EDA Libros nos hace llegar esta joya inédita en España del escritor y psicoanalista francés Michel Schneider con la que obtuvo el prestigioso Premio Médicis en 2003. En este ensayo, haciendo un alarde de erudición y conocimientos biográficos, Schneider fabula sobre la muerte y, ante todo, sobre las últimas palabras de treinta y siete de los escritores más famosos de la literatura occidental, desde Montaigne a Capote pasando por Goethe, Kant, Flaubert, Dumas, Tolstói, Chéjov o Rilke. Un ejercicio de audacia literaria que, aunando rigor e imaginación, satisfará al lector más curioso.

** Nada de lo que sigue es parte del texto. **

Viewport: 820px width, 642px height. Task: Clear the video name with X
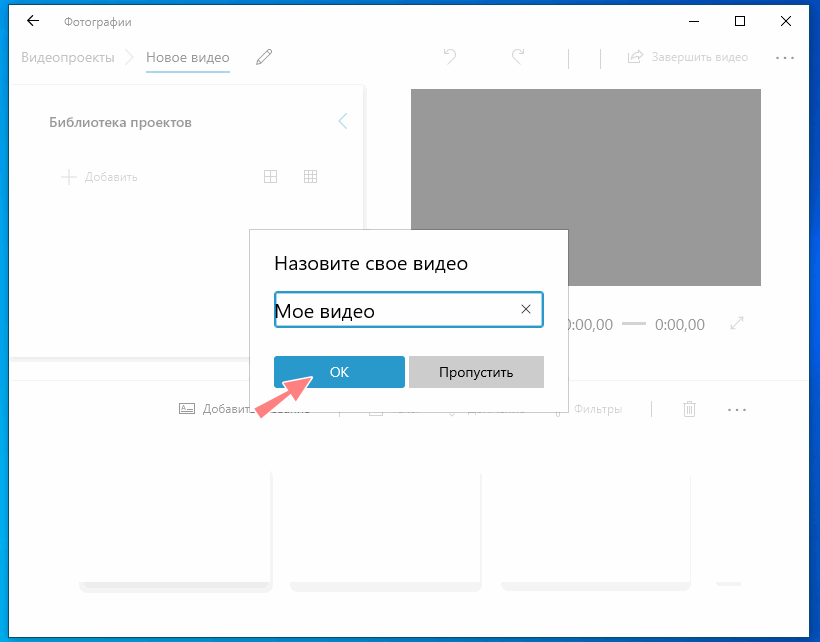(x=526, y=310)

El cuaderno negro. Textos de la Ocupación François Mauriac Fórcola, 2022

Estamos ante un magnífico libro, revelador de una de las voces más bellas e intensas de la literatura francesa de mediados del siglo XX. La angustia, la incertidumbre, la necesidad de resistir aparecen en los textos de El cuaderno negro. En forma de artículos exaltados, hermosos, en la poesía, cartas a Charles Morgan... El propio Mauriac volvió a encontrar este cuaderno en 1954, diez años después de que dejara de anotar en él. El volumen está, además, reforzado por una soberbia introducción de José Carlos Llop y fotografías de Mauriac y de las diferentes ediciones. Magnífico trabajo y una lectura imprescindible para los tiempos que corren.